There are, however, a few exceptions to at-will employment that protect employees from being let go in certain circumstances. Discrimination laws prevent companies from terminating someone for the reasons of age, race, religion, sex, disability and veteran status.

Employees are also protected from company retaliation by “whistleblower” laws, which prevent employers from punishing or firing workers who report violations in workplace safety or securities laws, as examples.

Forty-one states and the District of Columbia recognize implied contracts like employer handbooks, policies and even verbal agreements, according to the National Conference of State Legislatures (NCSL). If specific provisions are laid out in these implied contracts, like project durations or guarantees of notice, a judge may consider them binding.

A lesser number of states recognize what is known as an implied covenant of good faith and fair dealing, which require employers to be fair-minded when considering letting someone go. Firing an older employee to avoid paying retirement benefits or letting a commissioned salesperson go right before they close a big deal are two examples cited by the NCSL.

In the real world, though, these implied contracts offer little protection, according to employment lawyers. Cases are extremely hard to prove in court and, in most cases, are rarely worth pursuing.

Contractual Obligations

The majority of employee rights are then governed by contracts, which take precedent over any at-will or implied agreement, said Kevin Carreno, chief legal officer at Florida-based International Assets Advisory. A contract can include notice and severance provisions, along with a host of other agreements, which, as long as they are legal, are binding for employers, Carreno said. Contracts essentially replace at-will agreements, giving both sides certain rights that aren’t required by law.

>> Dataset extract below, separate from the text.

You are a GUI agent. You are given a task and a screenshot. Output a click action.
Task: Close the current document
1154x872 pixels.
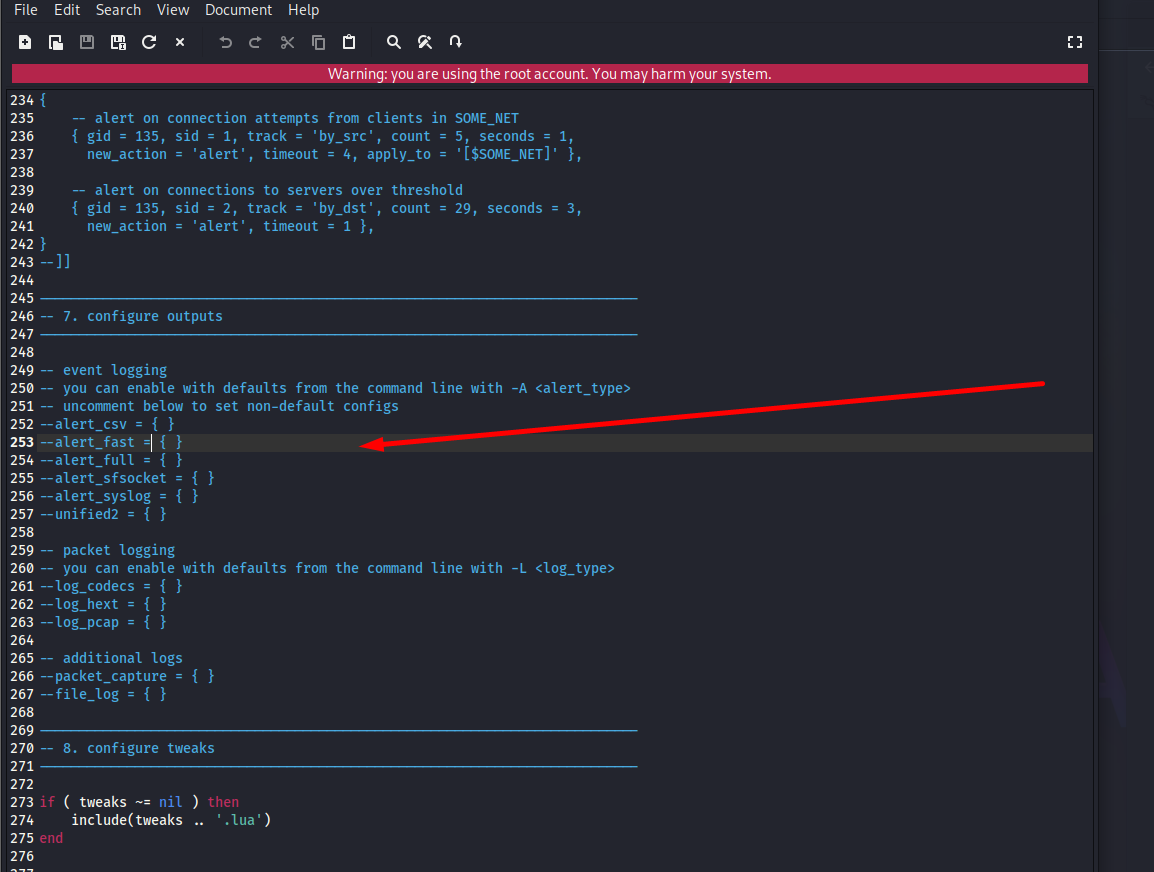pyautogui.click(x=178, y=42)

Unfortunately for employees, contract disputes often favor the company. ““Many attorneys who practice in this area of law do not take cases on contingency, therefore the disparity in financial position dissuades employees who ordinarily would like to pursue claims,” said Michael J. Borrelli, an employment lawyer at the Law Office of Borrelli & Associates in New York. Quite often pursuing a case makes little fiscal sense for the individual, Carreno added. However, if a group of former employees is able to prove a company consistently failed to abide by contract language, lawyers will likely take the case on a contingency basis, he said.

Mass Layoffs

When employers let go a large number of employees in a mass layoff, a provision known as the Worker Adjustment and Retraining Notification Act (WARN) provides certain rights. WARN requires employers to give workers 60 days of advanced notice if they plan to let go 500 or more employees during a 30-day stretch, or 50-499 employees if they make up at least 33% of the employer's active workforce. If an employer violates WARN provisions, they are required to provide back pay and benefits to each worker for the period of violation, up to 60 days.

Banking sector protocol

Banks tend to offer severances packages more often than do firms outside of the financial sector, particularly at the executive level, where employees can often negotiate above what banks tend to pay, said Joanne Seltzer, a partner at the New York City branch of Jackson Lewis, a law firm that specializes in workplace litigation. For back office and rank-and-file employees, severance packages parameters tend to be static, and similar to those set by firms in other industries, at least in terms of a raw percentage, Seltzer said.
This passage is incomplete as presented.